In Pyroscope 2.0, pulling a PGO file from live data is a one-liner with profilecli:

profilecli query merge \
  --query='{service_name="meshr.controller", env="prod"}' \
  --profile-type="process_cpu:cpu:nanoseconds:cpu:nanoseconds" \
  --from="now-30m" \
  --to="now" \
  --output=pprof=./default.pgo

Then go build -pgo=auto — the compiler takes care of the rest. Bake this into your build pipeline and every release gets optimized based on the previous release's profile. It's a self-feeding loop, and it's deeply satisfying.

Practical notes (so future-you doesn't get bitten)

• Disabled by default. Mutex and block profiling are off because both have non-trivial runtime cost. Use the SetMutexProfileFraction(5) style sampling above (1/N), and try to keep their overhead under 5%.
• DisableGCRuns flag stops Pyroscope from forcing a GC during heap profiling — easier on CPU for high-allocation services, but the heap snapshot gets a bit fuzzier. Trade-off.
• Migrating to 2.0: the module path is now github.com/grafana/pyroscope/v2. Helm chart 2.0.0 introduces architecture.storage; the old enable-v1-write-path / enable-v1-read-path flags are gone. Check the migration guide before upgrading.
• HTTP endpoint conflict. The standard net/http/pprof and Pyroscope's own profiler both want /debug/pprof/profile. Pyroscope's http/pprof package handles this gracefully, but verify with your own hands.

Wrapping up: learning to love profiles

Continuous profiling has been called "the fourth pillar of observability" for a while now. Metrics, logs, traces — and profiles. If you've already got the first three in your stack, the fourth isn't actually that far away — especially if you're on Go, since pprof already does half the work for you.

Pyroscope 2.0 nailed the cost and operational-simplicity side of this. All that's left is to look at the hottest part of your code and ask, "huh, why are we burning here?"

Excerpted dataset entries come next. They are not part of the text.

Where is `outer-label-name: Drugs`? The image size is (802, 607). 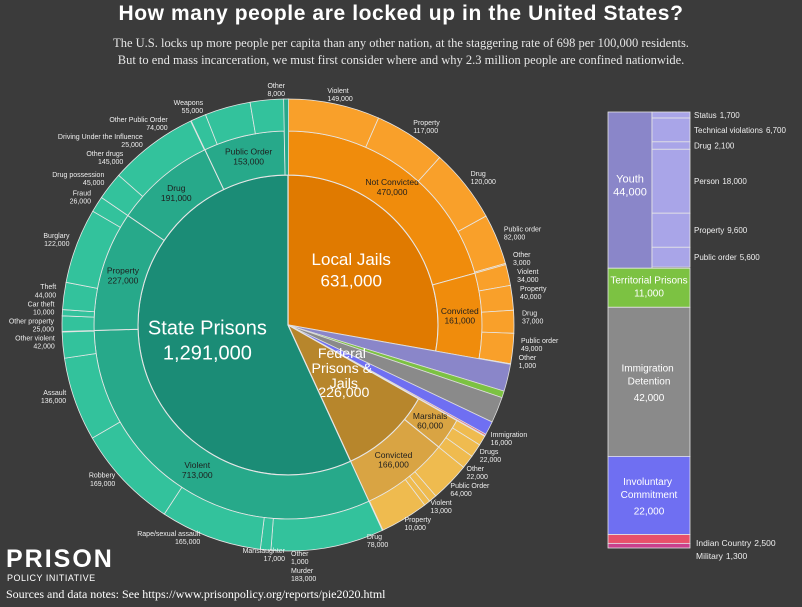 outer-label-name: Drugs is located at coordinates (490, 452).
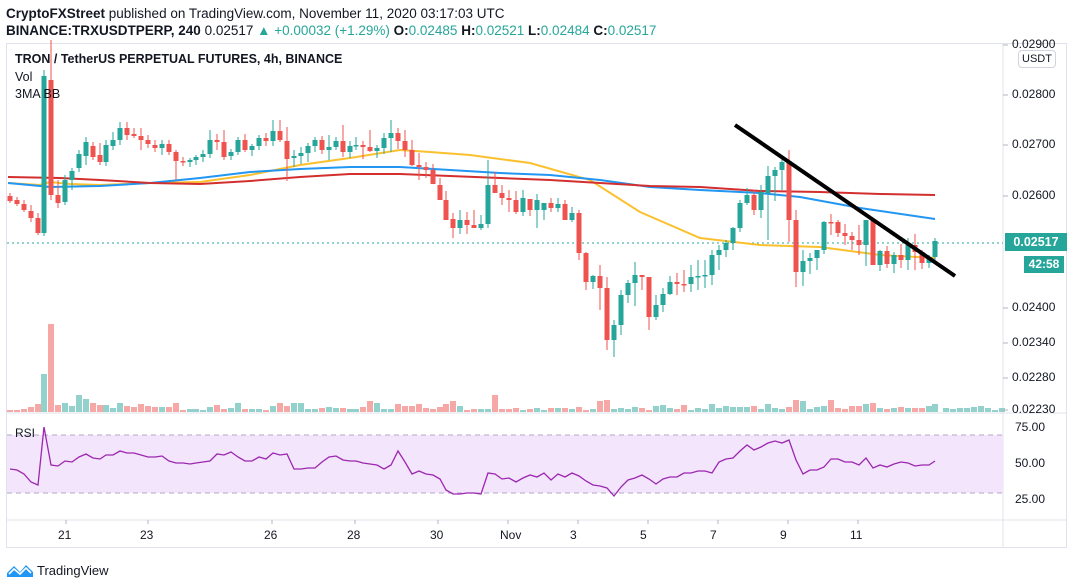 Image resolution: width=1073 pixels, height=586 pixels. I want to click on price-tick: 0.02340, so click(1034, 342).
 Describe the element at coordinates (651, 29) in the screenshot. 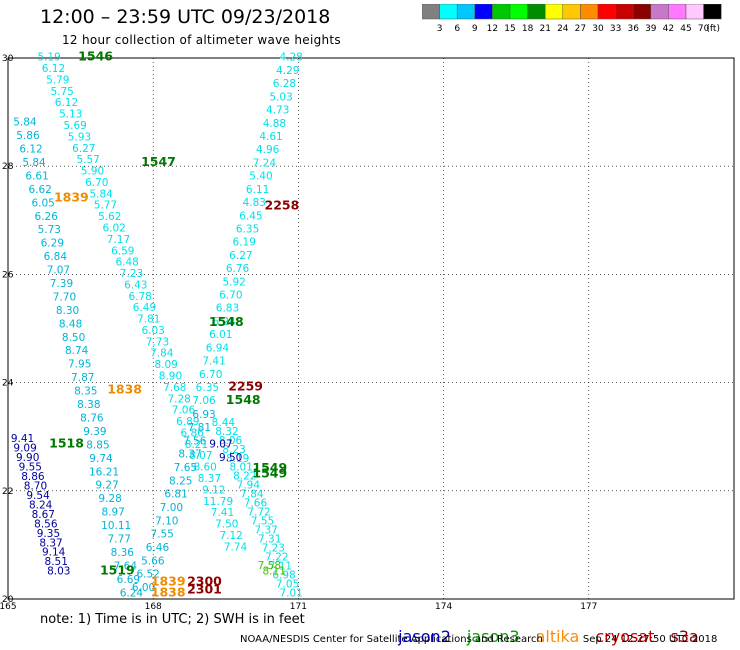

I see `colorbar-label: 39` at that location.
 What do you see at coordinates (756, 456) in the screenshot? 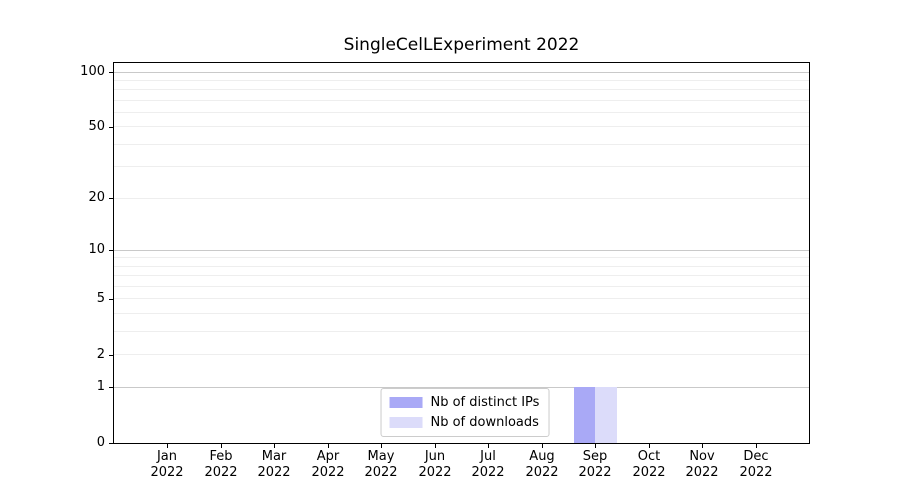
I see `x-tick-month: Dec` at bounding box center [756, 456].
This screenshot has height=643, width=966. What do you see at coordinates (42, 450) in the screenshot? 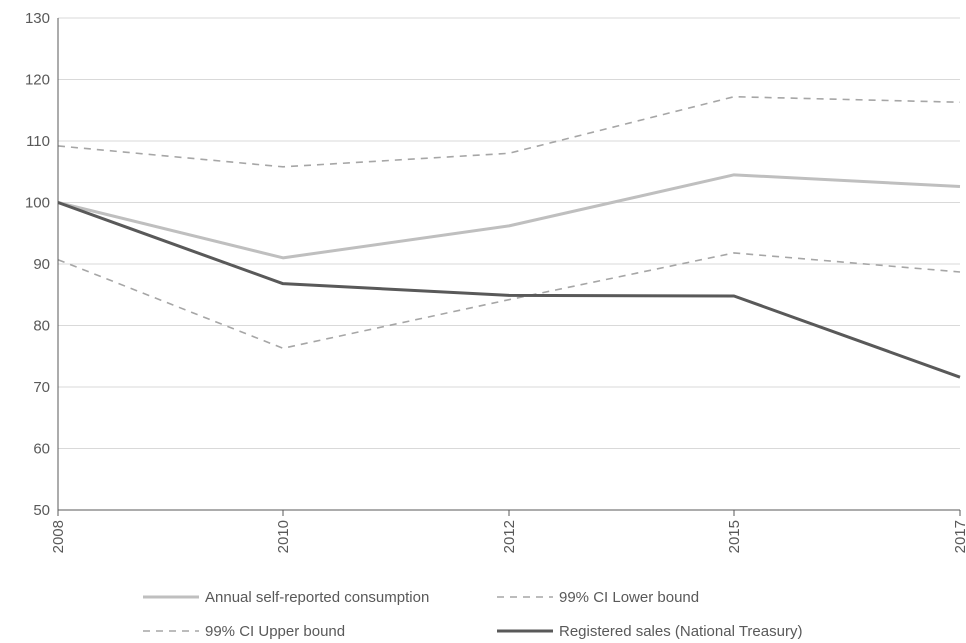
I see `y-tick-label: 60` at bounding box center [42, 450].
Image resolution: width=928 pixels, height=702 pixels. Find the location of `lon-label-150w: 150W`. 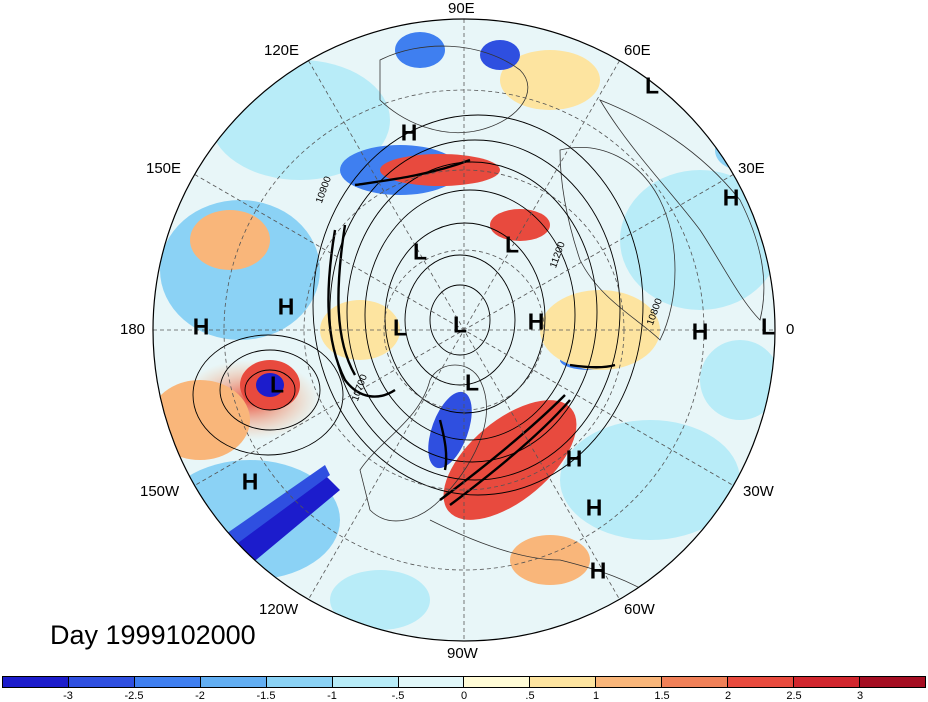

Most of the time, the answer is embarrassingly simple. We're parsing JSON one extra time, holding a mutex too long, doing an unnecessary slice copy. The point isn't to be a hero — it's to see instead of guess.

Happy flame-graphing.

The example config in this post is loosely based on a Meshr controller service. If you want to self-host, Grafana Pyroscope OSS is still free and feature-complete; Grafana Cloud Profiles offers a generous free tier for those who'd rather not run yet another database.